A Case of Neuroendocrine Carcinoma of the Anal Canal

• Published in: Nihon Rinsho Geka Gakkai Zasshi (Journal of Japan Surgical Association) Vol. 79; no. 10; pp. 2139 - 2144
• Main Authors: KOBAYASHI, Hiroyuki, KUROKAWA, Tsuyoshi, SHIMIZU, Minoru, NAKAYAMA, Hiroshi, HISHIDA, Mitsuhiro, TORII, Koji, HARADA, Tomoko
• Format: Journal Article
• Language: Japanese
• Published: Japan Surgical Association 2018
• Subjects: anal canal; neuroendocrine carcinoma
• ISSN: 1345-2843; 1882-5133
• DOI: 10.3919/jjsa.79.2139

A 62-year-old woman presented to our clinic because of anal pain was found having a palpable anal tumor by digital examination of the rectum. Colonoscopy revealed a ridging lesion with ulcer at the anal canal. A biopsy offered a diagnosis of neuroendocrine carcinoma. Apart from the anal canal tumor, an extramural tumor of the rectum and a presacral tumor were revealed on a CT scan. PET-CT scan showed abnormal uptakes of FDG in all the three tumors. Lymph node metastases of anal canal carcinoma were diagnosed, and abdominoperineal resection + D3 lymph node dissection was performed. The resected specimen included the anal canal tumor with the size of 25 × 25 mm in diameter. Histopathologically the tumor was substantially composed of proliferation of large oval-shaped cells with a large N/C ratio and the progression was rated as Stage IIIb.

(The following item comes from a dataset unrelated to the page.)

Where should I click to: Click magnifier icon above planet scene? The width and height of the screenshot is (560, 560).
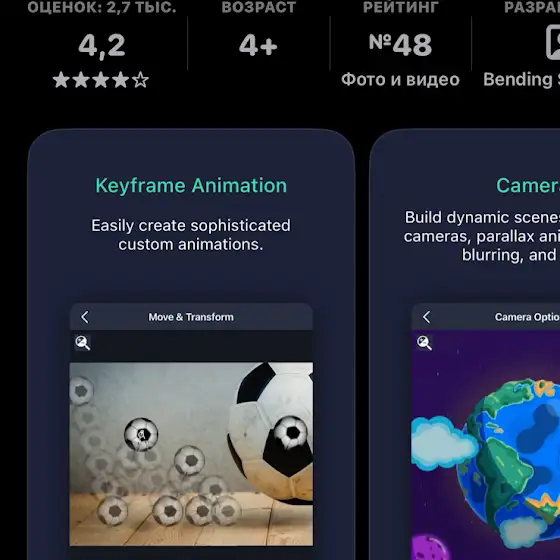(424, 343)
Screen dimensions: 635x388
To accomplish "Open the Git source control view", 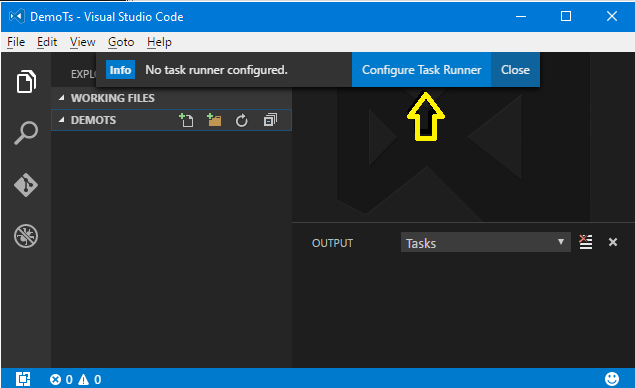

On immunohistochemistry, the anal canal tumor was strongly positive for synaptophysin and positive for chromogranin A, with the Ki-67 positive rate of 60%. Furthermore, we also confirmed well-differentiated adenocarcinoma and villous adenoma in the oral margin of the tumor. Neuroendocrine carcinoma arisen in the anal canal was thus diagnosed. We performed mFOLFOX (6) as adjuvant chemotherapy.